Most of us experience a leaving of some kind in our lives whether it be from a job, a relationship, a friendship or a geographical area.  One of the first leavings we do is going off to school.  The separation of sending a small child off to preschool or kindergarten can be difficult on the child causing him/her to cry.  But the parent knows the separation is important so that the child can grow in knowledge and social relationships.  That dynamic can be flipped when the child to goes off to college, causing the parent to cry.

There are no tears flowing in today’s first reading which gives an account of the Ascension, but the dynamics of leaving are still there.  Jesus’ leaving is hard on the Apostles who still do not fully understand what type of Messiah he is.  They ask, “Lord, are you at this time going to restore the kingdom to Israel?” (Acts 1: 6).  They still believe he will lead a military campaign.  The gospel tells us “They worshipped, but they doubted.”  (Mt. 28: 17), which indicates a lack of depth in the Apostles’ faith in who Jesus is.

It is necessary for Jesus to leave for two reasons.  The first reason is so that the Apostles might, in the absence of his physical presence, come to know and understand his mission and true meaning of his Messiahship.  The second, deeper reason is so that he can give himself more fully to them.  It is true that he poured himself out completely in embracing his fate on the cross.  But the fullness of that sacrifice cannot be understood by his followers until he goes away.  In going away, he can be more fully, more deeply present to them, because his absence makes room for them to reflect back on the meaning of his words and actions, a reflection that cannot be done in his physical presence.  It is in that separation that an understanding of the gospel message can come to them so that they may “go make disciples of all nations.”

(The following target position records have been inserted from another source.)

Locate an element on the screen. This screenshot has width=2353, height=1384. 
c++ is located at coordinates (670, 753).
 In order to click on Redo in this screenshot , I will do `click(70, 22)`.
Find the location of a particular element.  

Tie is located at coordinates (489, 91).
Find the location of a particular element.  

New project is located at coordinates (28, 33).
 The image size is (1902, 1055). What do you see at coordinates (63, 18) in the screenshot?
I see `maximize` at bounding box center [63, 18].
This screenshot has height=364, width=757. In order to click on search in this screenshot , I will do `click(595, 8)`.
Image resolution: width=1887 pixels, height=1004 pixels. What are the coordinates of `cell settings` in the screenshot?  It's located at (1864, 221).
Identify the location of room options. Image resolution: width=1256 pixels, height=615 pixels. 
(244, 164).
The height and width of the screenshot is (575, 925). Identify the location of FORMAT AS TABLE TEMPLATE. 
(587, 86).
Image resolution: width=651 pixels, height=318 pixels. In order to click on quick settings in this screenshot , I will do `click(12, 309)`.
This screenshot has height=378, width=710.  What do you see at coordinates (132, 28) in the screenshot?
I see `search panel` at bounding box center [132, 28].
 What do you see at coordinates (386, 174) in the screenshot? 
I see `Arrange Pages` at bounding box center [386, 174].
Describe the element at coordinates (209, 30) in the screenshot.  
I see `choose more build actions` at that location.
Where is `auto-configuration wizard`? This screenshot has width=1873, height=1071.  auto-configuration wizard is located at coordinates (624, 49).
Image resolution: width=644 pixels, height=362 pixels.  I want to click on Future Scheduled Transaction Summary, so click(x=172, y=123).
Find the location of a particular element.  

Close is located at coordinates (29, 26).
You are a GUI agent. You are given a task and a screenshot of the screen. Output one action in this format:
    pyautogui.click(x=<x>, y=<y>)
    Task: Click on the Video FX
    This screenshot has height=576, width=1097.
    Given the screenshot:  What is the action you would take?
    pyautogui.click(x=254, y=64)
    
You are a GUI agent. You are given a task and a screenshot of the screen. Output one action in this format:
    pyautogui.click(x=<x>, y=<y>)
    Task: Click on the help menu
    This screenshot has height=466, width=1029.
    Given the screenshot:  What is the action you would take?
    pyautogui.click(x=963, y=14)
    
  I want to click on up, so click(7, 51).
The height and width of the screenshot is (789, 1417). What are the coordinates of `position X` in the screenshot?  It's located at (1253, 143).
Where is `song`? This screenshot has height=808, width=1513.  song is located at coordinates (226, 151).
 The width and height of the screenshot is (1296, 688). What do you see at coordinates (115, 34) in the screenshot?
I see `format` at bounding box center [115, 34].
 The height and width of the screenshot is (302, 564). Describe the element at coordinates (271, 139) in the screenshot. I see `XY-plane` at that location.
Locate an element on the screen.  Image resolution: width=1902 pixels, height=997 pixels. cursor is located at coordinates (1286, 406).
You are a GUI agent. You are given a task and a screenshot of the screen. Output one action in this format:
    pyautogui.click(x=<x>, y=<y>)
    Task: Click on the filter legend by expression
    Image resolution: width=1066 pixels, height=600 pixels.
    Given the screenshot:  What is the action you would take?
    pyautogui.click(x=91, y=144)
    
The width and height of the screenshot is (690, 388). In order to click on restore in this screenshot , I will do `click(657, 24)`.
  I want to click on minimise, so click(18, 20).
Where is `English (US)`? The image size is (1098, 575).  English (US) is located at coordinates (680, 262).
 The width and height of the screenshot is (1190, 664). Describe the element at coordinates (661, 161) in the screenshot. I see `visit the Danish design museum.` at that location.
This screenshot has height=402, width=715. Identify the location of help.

The paradoxical mystery of his Ascension induced absence, is that he is more fully present to his Apostles and to us in his absence through the power of the Holy Spirit.  As Paul tells us in his letter to the Ephesians, “May the God of our Lord Jesus Christ, the Father of glory, give you a Spirit of wisdom and revelation resulting in knowledge of him.  May the eyes of your hearts be enlightened, that you may know what is the hope that belongs to his call” (Eph. 1: 17-18).  It is only when we invite in the Spirit of God’s wisdom that we understand the Gospel message and are able to join the Apostles in making disciples of all nations.